YOUR INSTRUCTIONS >> Nothing in the records may be dropped or altered when you repeat them.

Records from a data source:
*** Block opens ***

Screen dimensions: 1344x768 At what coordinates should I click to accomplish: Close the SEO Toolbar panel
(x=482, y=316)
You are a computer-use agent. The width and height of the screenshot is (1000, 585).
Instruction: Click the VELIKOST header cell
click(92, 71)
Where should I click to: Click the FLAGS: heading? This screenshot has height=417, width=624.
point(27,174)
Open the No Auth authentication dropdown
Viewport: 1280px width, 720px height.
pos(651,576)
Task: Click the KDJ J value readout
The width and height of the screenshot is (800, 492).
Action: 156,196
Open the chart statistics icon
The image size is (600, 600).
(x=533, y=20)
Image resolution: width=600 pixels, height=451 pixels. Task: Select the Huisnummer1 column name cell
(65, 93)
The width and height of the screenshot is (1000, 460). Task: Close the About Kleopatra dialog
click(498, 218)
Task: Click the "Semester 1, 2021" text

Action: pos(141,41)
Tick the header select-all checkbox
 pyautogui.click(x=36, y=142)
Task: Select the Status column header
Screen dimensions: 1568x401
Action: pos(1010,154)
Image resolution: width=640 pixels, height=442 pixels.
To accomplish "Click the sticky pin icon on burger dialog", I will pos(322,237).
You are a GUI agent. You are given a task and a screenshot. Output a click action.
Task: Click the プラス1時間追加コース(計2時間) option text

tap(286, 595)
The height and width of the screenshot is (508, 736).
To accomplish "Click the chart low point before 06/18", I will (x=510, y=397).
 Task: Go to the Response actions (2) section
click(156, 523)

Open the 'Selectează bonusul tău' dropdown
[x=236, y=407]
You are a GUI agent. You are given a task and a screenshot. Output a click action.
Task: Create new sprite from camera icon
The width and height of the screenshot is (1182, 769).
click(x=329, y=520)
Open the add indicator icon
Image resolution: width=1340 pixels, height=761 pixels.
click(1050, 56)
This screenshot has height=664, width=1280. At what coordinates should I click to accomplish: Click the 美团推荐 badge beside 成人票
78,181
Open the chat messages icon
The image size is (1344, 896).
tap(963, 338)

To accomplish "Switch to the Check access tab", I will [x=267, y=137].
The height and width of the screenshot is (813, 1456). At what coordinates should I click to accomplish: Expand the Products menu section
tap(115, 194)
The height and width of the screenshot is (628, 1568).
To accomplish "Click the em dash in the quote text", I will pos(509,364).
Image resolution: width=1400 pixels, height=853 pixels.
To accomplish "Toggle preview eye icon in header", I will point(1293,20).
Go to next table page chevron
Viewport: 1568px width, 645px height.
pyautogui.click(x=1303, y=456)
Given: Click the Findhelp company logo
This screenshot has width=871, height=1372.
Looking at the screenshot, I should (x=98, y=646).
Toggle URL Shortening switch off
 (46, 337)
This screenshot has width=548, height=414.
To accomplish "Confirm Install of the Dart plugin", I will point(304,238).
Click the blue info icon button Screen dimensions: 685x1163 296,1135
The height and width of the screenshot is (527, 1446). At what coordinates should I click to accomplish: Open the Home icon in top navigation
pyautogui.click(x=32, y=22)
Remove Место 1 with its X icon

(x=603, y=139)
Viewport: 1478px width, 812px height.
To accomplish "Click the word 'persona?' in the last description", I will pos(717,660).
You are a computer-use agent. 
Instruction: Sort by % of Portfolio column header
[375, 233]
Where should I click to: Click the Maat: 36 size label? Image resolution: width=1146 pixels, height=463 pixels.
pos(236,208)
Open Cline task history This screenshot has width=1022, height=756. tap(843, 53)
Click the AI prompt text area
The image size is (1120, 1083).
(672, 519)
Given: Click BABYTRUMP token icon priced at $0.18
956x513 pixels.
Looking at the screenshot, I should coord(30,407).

*** Block closes ***

TASK OUTPUT >>
Screen dimensions: 1344x768 At what coordinates should I click to accomplish: Close the SEO Toolbar panel
(x=482, y=316)
You are a computer-use agent. The width and height of the screenshot is (1000, 585).
Instruction: Click the VELIKOST header cell
click(92, 71)
Where should I click to: Click the FLAGS: heading? This screenshot has height=417, width=624.
point(27,174)
Open the No Auth authentication dropdown
Viewport: 1280px width, 720px height.
pos(651,576)
Task: Click the KDJ J value readout
The width and height of the screenshot is (800, 492).
Action: 156,196
Open the chart statistics icon
The image size is (600, 600).
(x=533, y=20)
Image resolution: width=600 pixels, height=451 pixels. Task: Select the Huisnummer1 column name cell
(65, 93)
The width and height of the screenshot is (1000, 460). Task: Close the About Kleopatra dialog
click(498, 218)
Task: Click the "Semester 1, 2021" text

Action: pos(141,41)
Tick the header select-all checkbox
 pyautogui.click(x=36, y=142)
Task: Select the Status column header
Screen dimensions: 1568x401
Action: pos(1010,154)
Image resolution: width=640 pixels, height=442 pixels.
To accomplish "Click the sticky pin icon on burger dialog", I will pos(322,237).
You are a GUI agent. You are given a task and a screenshot. Output a click action.
Task: Click the プラス1時間追加コース(計2時間) option text

tap(286, 595)
The height and width of the screenshot is (508, 736).
To accomplish "Click the chart low point before 06/18", I will (x=510, y=397).
 Task: Go to the Response actions (2) section
click(156, 523)

Open the 'Selectează bonusul tău' dropdown
[x=236, y=407]
You are a GUI agent. You are given a task and a screenshot. Output a click action.
Task: Create new sprite from camera icon
The width and height of the screenshot is (1182, 769).
click(x=329, y=520)
Open the add indicator icon
Image resolution: width=1340 pixels, height=761 pixels.
click(1050, 56)
This screenshot has height=664, width=1280. At what coordinates should I click to accomplish: Click the 美团推荐 badge beside 成人票
78,181
Open the chat messages icon
The image size is (1344, 896).
tap(963, 338)

To accomplish "Switch to the Check access tab", I will [x=267, y=137].
The height and width of the screenshot is (813, 1456). At what coordinates should I click to accomplish: Expand the Products menu section
tap(115, 194)
The height and width of the screenshot is (628, 1568).
To accomplish "Click the em dash in the quote text", I will pos(509,364).
Image resolution: width=1400 pixels, height=853 pixels.
To accomplish "Toggle preview eye icon in header", I will point(1293,20).
Go to next table page chevron
Viewport: 1568px width, 645px height.
pyautogui.click(x=1303, y=456)
Given: Click the Findhelp company logo
This screenshot has width=871, height=1372.
Looking at the screenshot, I should (x=98, y=646).
Toggle URL Shortening switch off
 (46, 337)
This screenshot has width=548, height=414.
To accomplish "Confirm Install of the Dart plugin", I will point(304,238).
Click the blue info icon button Screen dimensions: 685x1163 296,1135
The height and width of the screenshot is (527, 1446). At what coordinates should I click to accomplish: Open the Home icon in top navigation
pyautogui.click(x=32, y=22)
Remove Место 1 with its X icon

(x=603, y=139)
Viewport: 1478px width, 812px height.
To accomplish "Click the word 'persona?' in the last description", I will pos(717,660).
You are a computer-use agent. 
Instruction: Sort by % of Portfolio column header
[375, 233]
Where should I click to: Click the Maat: 36 size label? Image resolution: width=1146 pixels, height=463 pixels.
pos(236,208)
Open Cline task history This screenshot has width=1022, height=756. tap(843, 53)
Click the AI prompt text area
The image size is (1120, 1083).
(672, 519)
Given: Click BABYTRUMP token icon priced at $0.18
956x513 pixels.
Looking at the screenshot, I should coord(30,407).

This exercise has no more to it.